The story, set in Algiers, the capital of Algeria, is split into two parts. In part 1, Meursault, the main character who also narrates the book, attends his mother’s funeral. He then describes the events that took place after the funeral. He runs into an old co-worker, Marie, and starts a love affair with her. One day at the beach with Marie and his friend Raymond, he runs into Arabs, enemies of Raymond, and shoots one to death. Afterwards, part 2 of the book begins, in which Meursault tells us the events of his trial and his final verdict. The story is told in past tense from Meursault’s point of view.

Meursault is an original and profound character very different from those of Romantic and Victorian era heroes such as Victor Hugo’s Marius or Jane Austen’s Mr. Darcy, with whom the reader may be more familiar. Camus has given us a character that requires strength and resolve to understand. It can be very easy for the reader to read The Stranger and think of it simply as a story of a murderer who goes to trial and is sentenced. This reader, along with Meursault’s contemporaries, such as the prosecutor in the book and his own attorney, will see Meursault as nothing more than a “monster.” However, for all his silence and nonchalant attitude, Meursault harbors within a philosophy that is difficult to realize and accept. Meursault is the epitome of the absurd man. He understands life as very few others can. He is quiet and indifferent, continuously reminding the reader that nothing in life matters. His honesty is as unrelenting and blinding as the sun. He offers no explanations for his crime or his life, because according to him it really doesn’t matter. In order to understand Meursault, the reader must approach the book without judgment and must be open to seeing the world in a new but harsh light.

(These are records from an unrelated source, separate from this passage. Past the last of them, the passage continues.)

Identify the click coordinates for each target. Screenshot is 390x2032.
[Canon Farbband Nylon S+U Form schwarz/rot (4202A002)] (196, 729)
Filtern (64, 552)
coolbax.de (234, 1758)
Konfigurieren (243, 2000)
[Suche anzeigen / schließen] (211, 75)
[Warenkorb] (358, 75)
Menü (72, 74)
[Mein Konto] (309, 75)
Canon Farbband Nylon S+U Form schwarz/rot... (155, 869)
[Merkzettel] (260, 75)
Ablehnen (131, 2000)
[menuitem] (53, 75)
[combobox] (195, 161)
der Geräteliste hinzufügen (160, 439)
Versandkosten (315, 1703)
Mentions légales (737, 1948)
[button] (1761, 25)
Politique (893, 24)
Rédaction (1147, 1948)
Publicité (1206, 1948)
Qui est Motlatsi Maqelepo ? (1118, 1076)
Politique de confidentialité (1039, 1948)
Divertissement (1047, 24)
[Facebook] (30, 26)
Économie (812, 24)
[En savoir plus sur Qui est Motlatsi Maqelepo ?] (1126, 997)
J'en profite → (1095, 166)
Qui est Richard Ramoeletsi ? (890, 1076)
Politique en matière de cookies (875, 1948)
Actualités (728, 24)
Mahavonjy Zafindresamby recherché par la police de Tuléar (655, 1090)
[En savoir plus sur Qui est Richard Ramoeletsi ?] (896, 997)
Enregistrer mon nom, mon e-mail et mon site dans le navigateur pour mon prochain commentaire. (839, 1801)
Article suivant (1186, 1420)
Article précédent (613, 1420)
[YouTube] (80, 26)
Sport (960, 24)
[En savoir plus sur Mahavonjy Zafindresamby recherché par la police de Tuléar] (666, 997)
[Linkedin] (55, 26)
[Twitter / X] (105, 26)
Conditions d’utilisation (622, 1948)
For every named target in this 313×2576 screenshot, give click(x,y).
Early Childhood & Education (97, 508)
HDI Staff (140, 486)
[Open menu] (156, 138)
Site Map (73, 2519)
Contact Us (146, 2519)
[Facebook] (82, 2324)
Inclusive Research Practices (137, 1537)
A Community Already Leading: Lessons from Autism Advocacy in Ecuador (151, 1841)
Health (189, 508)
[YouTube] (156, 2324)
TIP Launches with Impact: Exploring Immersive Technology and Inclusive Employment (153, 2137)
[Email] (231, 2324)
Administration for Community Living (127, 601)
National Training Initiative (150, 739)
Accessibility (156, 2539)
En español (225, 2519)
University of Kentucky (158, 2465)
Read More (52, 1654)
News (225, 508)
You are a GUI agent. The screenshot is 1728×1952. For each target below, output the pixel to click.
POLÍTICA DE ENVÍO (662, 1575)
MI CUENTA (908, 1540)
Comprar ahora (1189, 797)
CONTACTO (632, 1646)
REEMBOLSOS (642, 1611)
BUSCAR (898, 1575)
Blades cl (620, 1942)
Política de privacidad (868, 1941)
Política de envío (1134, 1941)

The Stranger is a slim novel with short, to-the-point sentences and a straightforward plot. However, it is deceivingly simple because the novel is, in fact, a philosophy. By describing the events of his life and his relationships with the other characters, Meursault exposes the reader to absurdist philosophy. And even though Meursault himself admits that “life isn’t worth living,” throughout the text he claims that he is happy. It can be almost impossible to reconcile these two facts, but that is exactly why Meursault’s simplicity is a façade. The book challenges the reader to consider a new reality about life.

Fortunately for the reader who is inspired by The Stranger and wishes to explore Camus’s works even further, the author went on to publish many more books and essays. His crowning achievement is still, however, The Stranger, although the book is not without its faults: for example, Meursault reveals that he never knew his father in the last part of the book. This explanation is an attempt by Camus to humanize Meursault and to provide some explanation for his actions and disposition. Unfortunately, the revelation conflicts with Meursault’s nature, which doesn’t like to explain anything because, as Meursault understands, nothing really matters. All in all, The Stranger’s true success lies in subtly revealing to the reader a representation of the world that many may feel exists but are too scared to openly embrace. In his translator’s note, Matthew Ward explained that “The ‘simplicity’ of the text is merely apparent and everywhere paradoxical.”